Backdoor attacks in deep learning are a form of adversarial attack where a model is manipulated to respond to certain trigger inputs in a predetermined way, often while performing normally on standard inputs.
Similarily, backdoor defense in Deep Neural Networks is a methodology to evade such attacks.
In this repository, the Neural Cleanse defense is implemented on the CIFAR-10 dataset. There are also implementations of BadNets and Data Poisoning attacks on the CIFAR-10 dataset.
All experiments will be conducted on CIFAR-10 dataset. The CIFAR-10 dataset consists of 60000 32x32 color images in 10 classes, with 6000 images per class. There are 50000 training images and 10000 test images.

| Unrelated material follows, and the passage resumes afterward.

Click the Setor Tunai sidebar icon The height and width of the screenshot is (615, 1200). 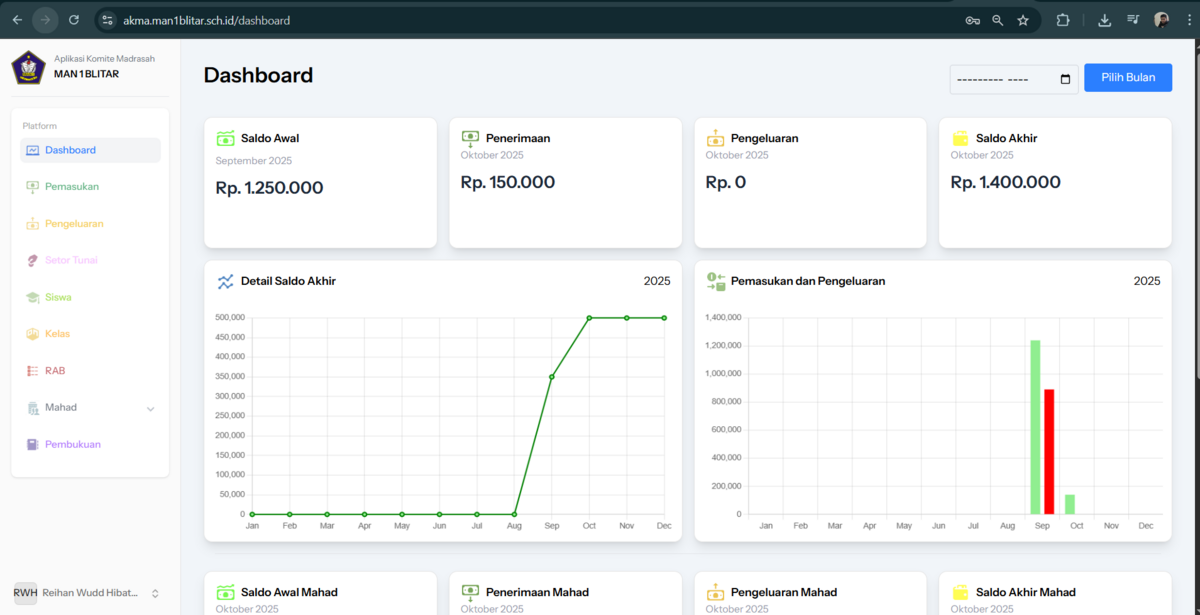point(32,261)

The dataset is divided into five training batches and one test batch, each with 10000 images. The test batch contains exactly 1000 randomly-selected images from each class. The training batches contain the remaining images in random order, but some training batches may contain more images from one class than another. Between them, the training batches contain exactly 5000 images from each class.
10 classes present in the dataset are: airplane, automobile, bird, cat, deer, dog, frog, horse, ship, and truck.
You can run the following scripts to configure the environment:
[email protected]:JuraH32/Neural_Cleanse.git
cd Nerual_Cleanse
conda create -n backdoorbench python=3.8
conda activate backdoorbench
sh ./sh/install.sh (alternative is pip install -r requirements.txt but is not recommended)
sh ./sh/init_folders.sh
The alternative way is by installing the dependencies using requirements.txt file, but the above method is recommended.
pip install -r requirements.txt
Also you can manually install everything from the install.sh file on a windows machine.
To run the attack, run the following command for BadNets attack:
python ./attack/badnet.py --yaml_path ../config/attack/prototype/cifar10.yaml --patch_mask_path ../resource/badnet/trigger_image.png --save_folder_name badnet_0_1
or for Data Poisoning attack:
python ./attack/blended.py --attack_trigger_img_path ../resource/blended/hello_kitty_pattern.png --save_folder_name poisoning_kitty_pattern
You can also run the attack with different parameters, like different trigger image. After attack you will get a folder with all files saved in ./record/, including attack_result.pt for attack model and backdoored data, which will be used by following defense methods.
To run the defense, run the following command:
python ./defense/abl.py --result_file badnet_0_1 --yaml_path ./config/defense/abl/cifar10.yaml --dataset cifar10
This repository is based on the BackdoorBench repository.